*Task statement*
Can you reproduce the passage on atheo-philosophy below, word for word and in full?

*Supplied passage*
---*---

In philosophy, atheo-philosophy (LH:#), from a- "not" + theos- "god or sun god" + philo- "love" + -sophia "wisdom", aka "atheistic philosophy" (Cudworth, 1678), “atheism philosophy”, or "philosophical atheism", refers to a philosophical system or view rooted in explicit atheism[3], i.e. a philosophy themed on or around denial of the existence of god, gods, or "theos", i.e. heat, sun, or energy as god.


Historically, about two dozen or so shades or varieties of atheo-philosophies have arisen, from the ancient four element materialism philosophies of Charvaka (600BC) and Empedocles (450BC), to atomic atheistic philosophy, e.g. Epicureanism (Epicurus, 300BC), to modern materialism philosophies, e.g. Holbach (1770) or Buchner (1855), to newer brands such as: utilitarianism (Mill, 1861), Freudianism (Freud, 1927), objectivism (Rand, 1957), Dawkinsianism (Dawkins, 2006), Harrisianism (Harris, 2010).[4] Among these, only the 1957 “objectivism” philosophy promoted by Ayn Rand, aka "Randian atheophilosophy of selfishness" (Byrd, 2015), seems to have come to be called, specifically, an atheo-philosophy (the conjunction form of atheism philosophy).

---*---

*Data extract*
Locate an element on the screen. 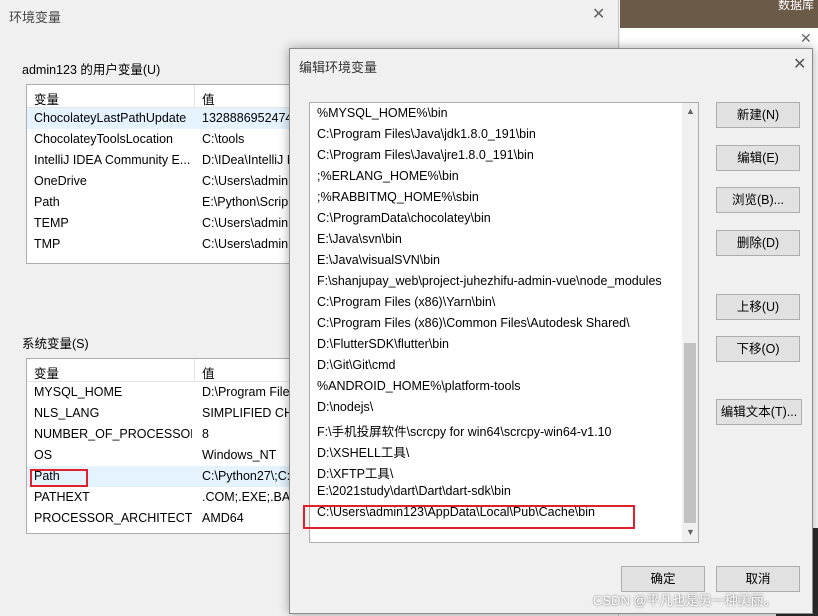  table-row: Path E:\Python\Scrip is located at coordinates (177, 202).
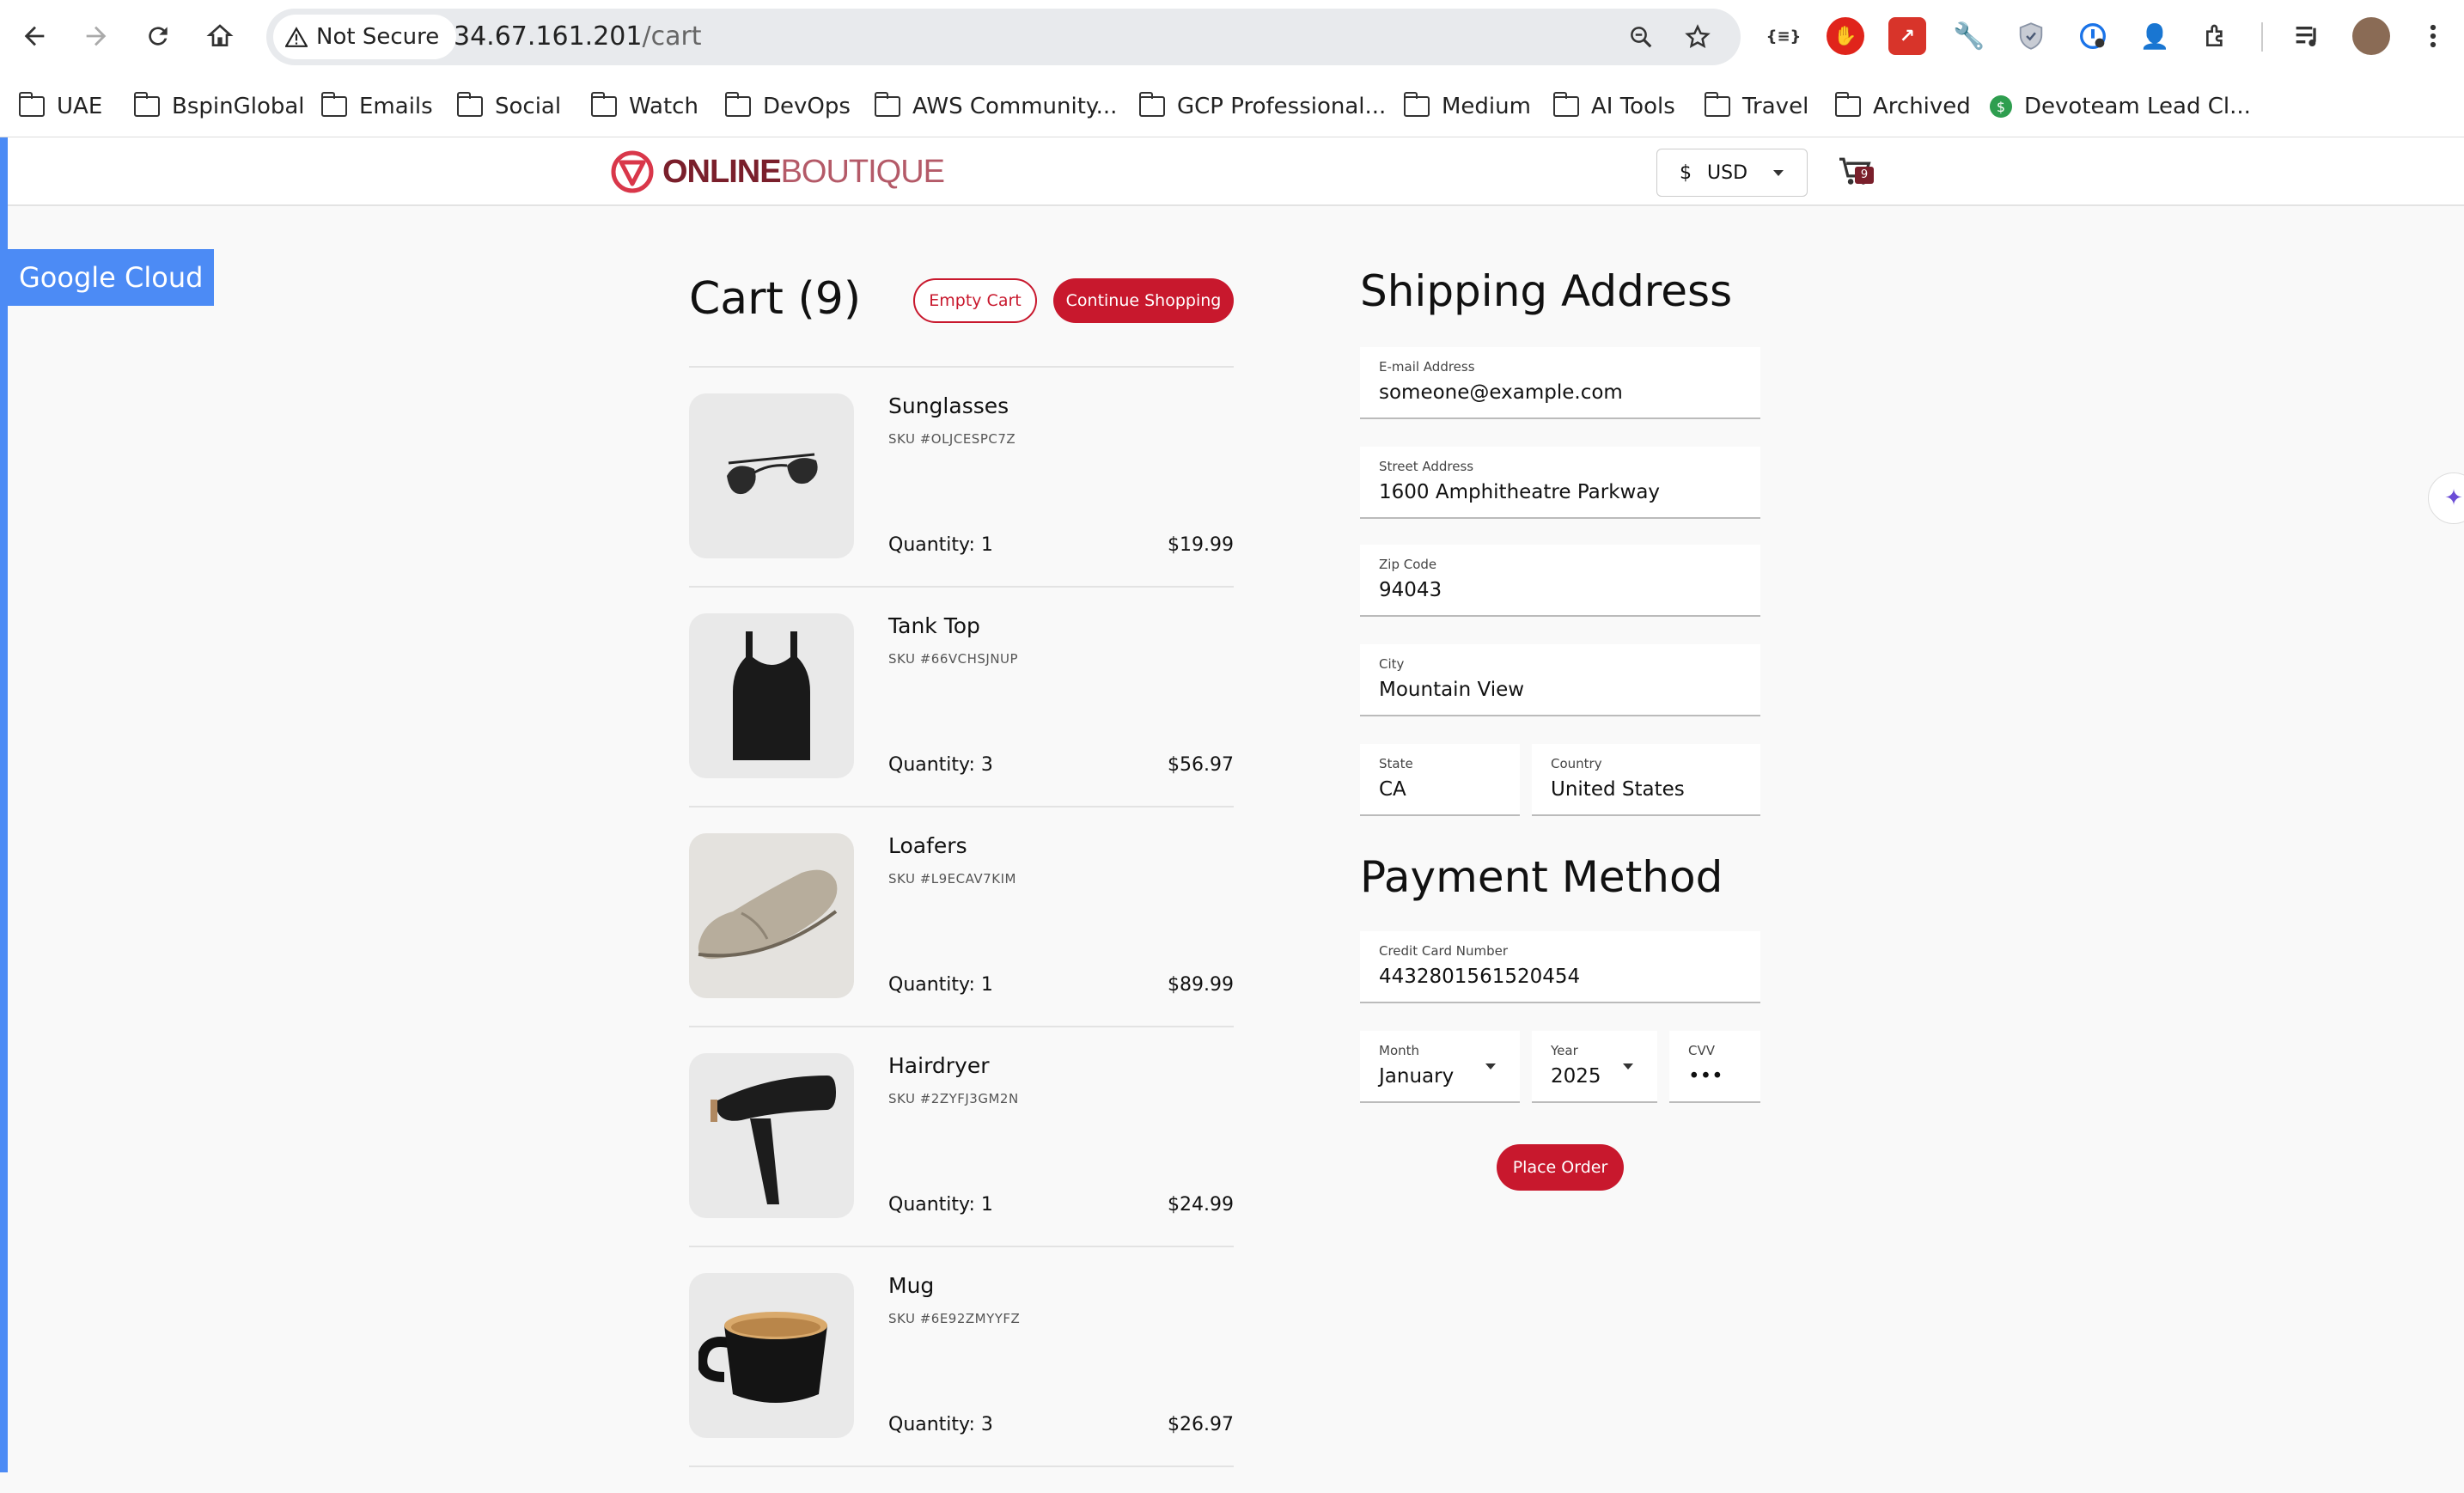  What do you see at coordinates (96, 36) in the screenshot?
I see `forward-icon` at bounding box center [96, 36].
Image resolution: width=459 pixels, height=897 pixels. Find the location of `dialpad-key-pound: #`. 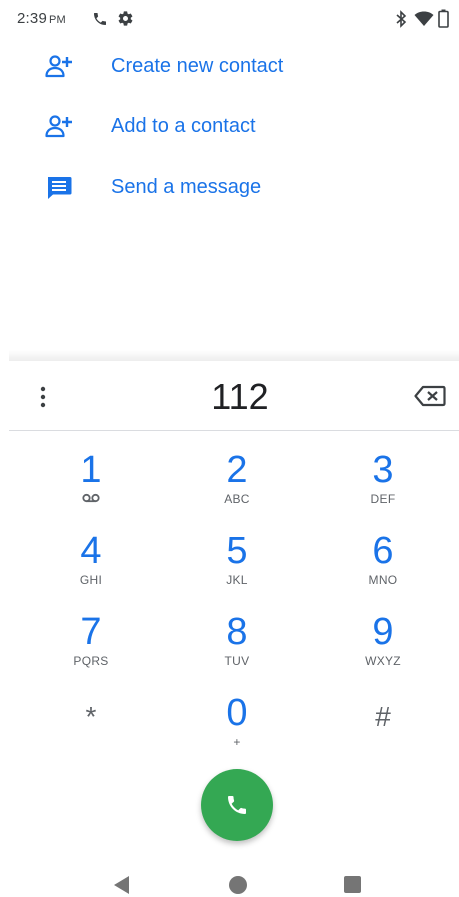

dialpad-key-pound: # is located at coordinates (383, 728).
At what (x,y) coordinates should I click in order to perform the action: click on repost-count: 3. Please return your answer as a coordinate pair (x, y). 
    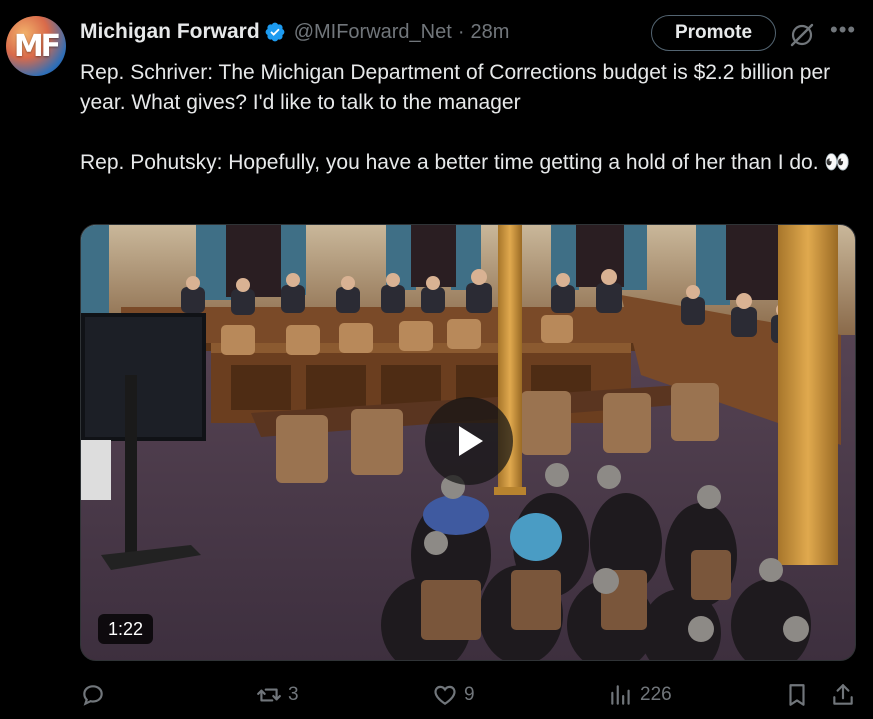
    Looking at the image, I should click on (294, 694).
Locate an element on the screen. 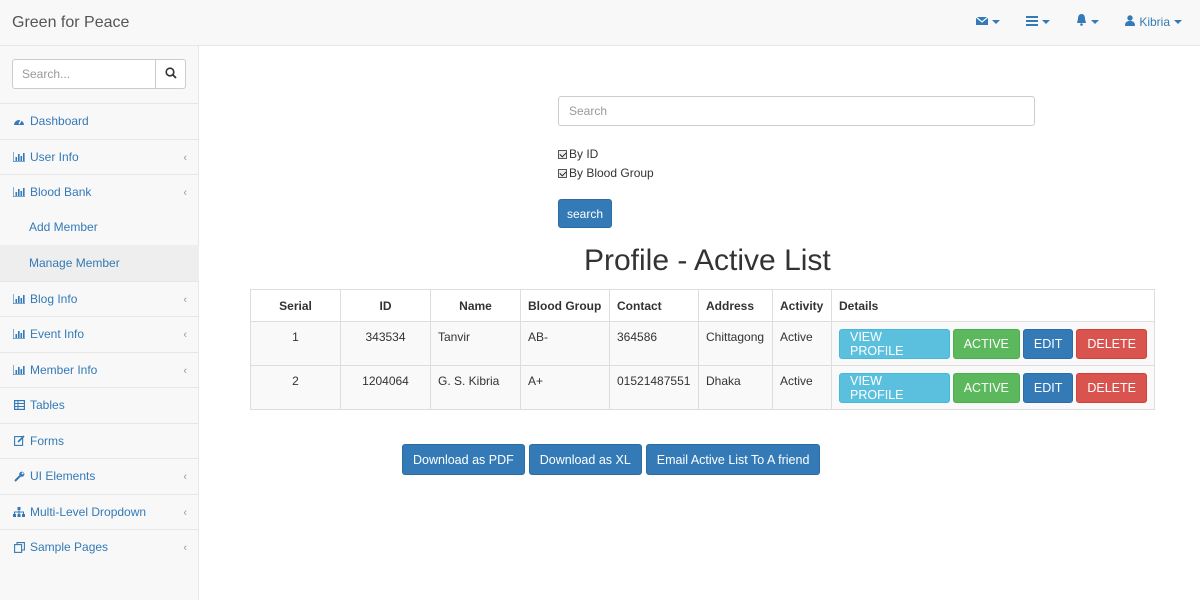 This screenshot has height=600, width=1200. search-icon is located at coordinates (170, 74).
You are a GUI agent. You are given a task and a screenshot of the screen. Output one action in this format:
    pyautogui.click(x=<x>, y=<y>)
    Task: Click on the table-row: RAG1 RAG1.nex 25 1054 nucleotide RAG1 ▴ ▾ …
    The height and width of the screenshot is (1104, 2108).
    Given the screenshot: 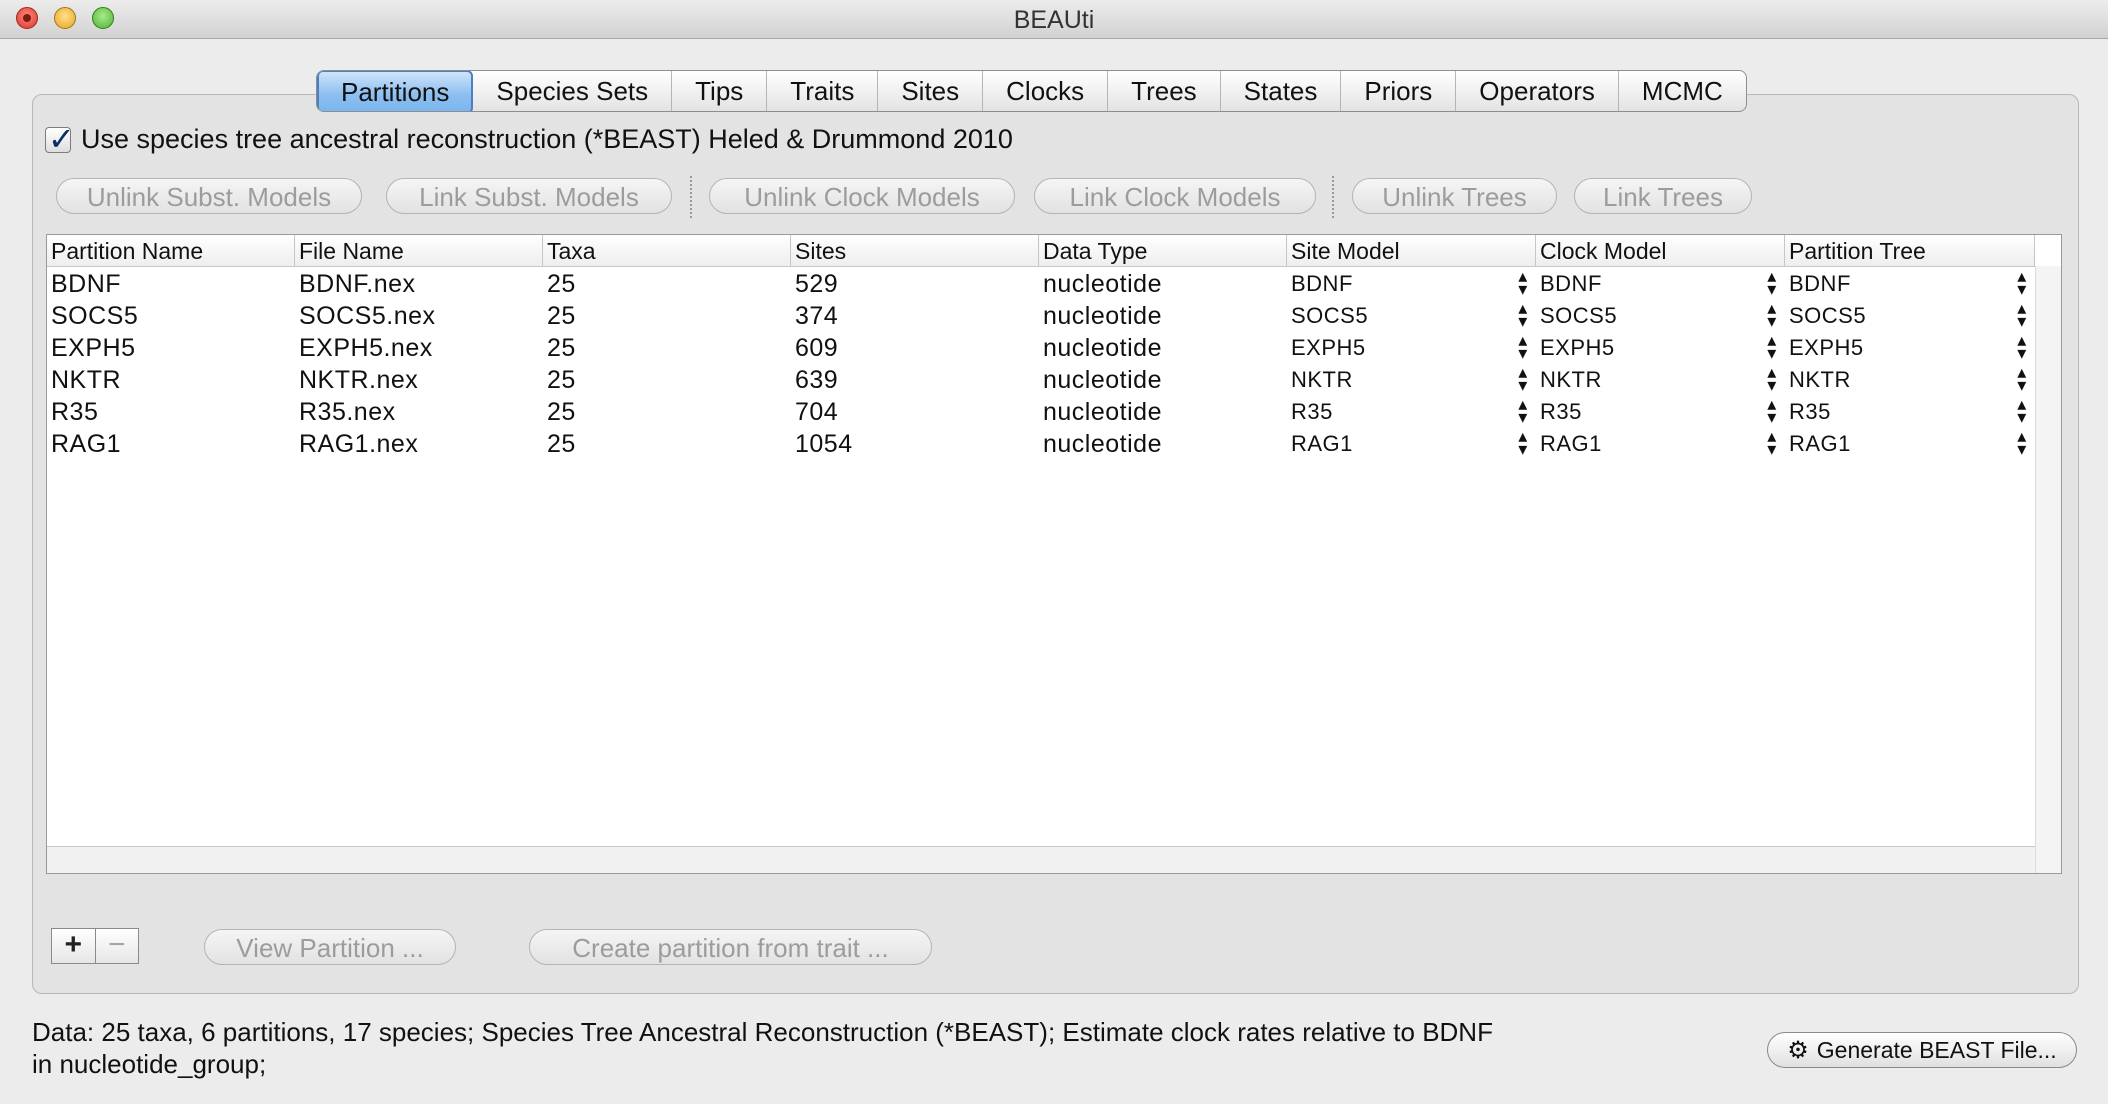 What is the action you would take?
    pyautogui.click(x=1041, y=443)
    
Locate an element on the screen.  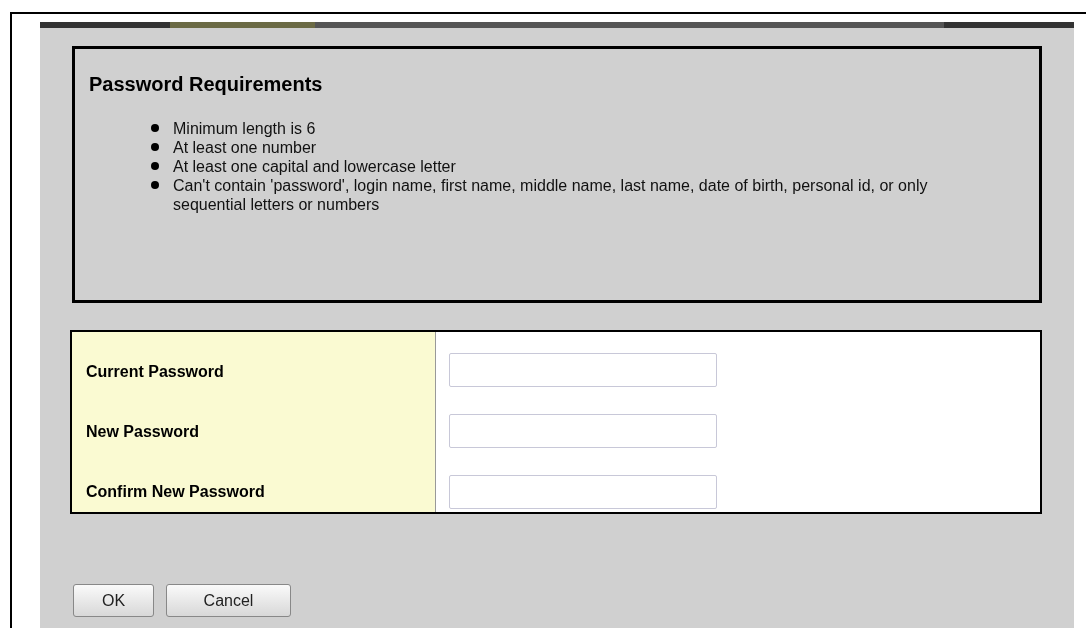
requirements-title: Password Requirements is located at coordinates (206, 84).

---*---

*Answer*
In philosophy, atheo-philosophy (LH:#), from a- "not" + theos- "god or sun god" + philo- "love" + -sophia "wisdom", aka "atheistic philosophy" (Cudworth, 1678), “atheism philosophy”, or "philosophical atheism", refers to a philosophical system or view rooted in explicit atheism[3], i.e. a philosophy themed on or around denial of the existence of god, gods, or "theos", i.e. heat, sun, or energy as god.


Historically, about two dozen or so shades or varieties of atheo-philosophies have arisen, from the ancient four element materialism philosophies of Charvaka (600BC) and Empedocles (450BC), to atomic atheistic philosophy, e.g. Epicureanism (Epicurus, 300BC), to modern materialism philosophies, e.g. Holbach (1770) or Buchner (1855), to newer brands such as: utilitarianism (Mill, 1861), Freudianism (Freud, 1927), objectivism (Rand, 1957), Dawkinsianism (Dawkins, 2006), Harrisianism (Harris, 2010).[4] Among these, only the 1957 “objectivism” philosophy promoted by Ayn Rand, aka "Randian atheophilosophy of selfishness" (Byrd, 2015), seems to have come to be called, specifically, an atheo-philosophy (the conjunction form of atheism philosophy).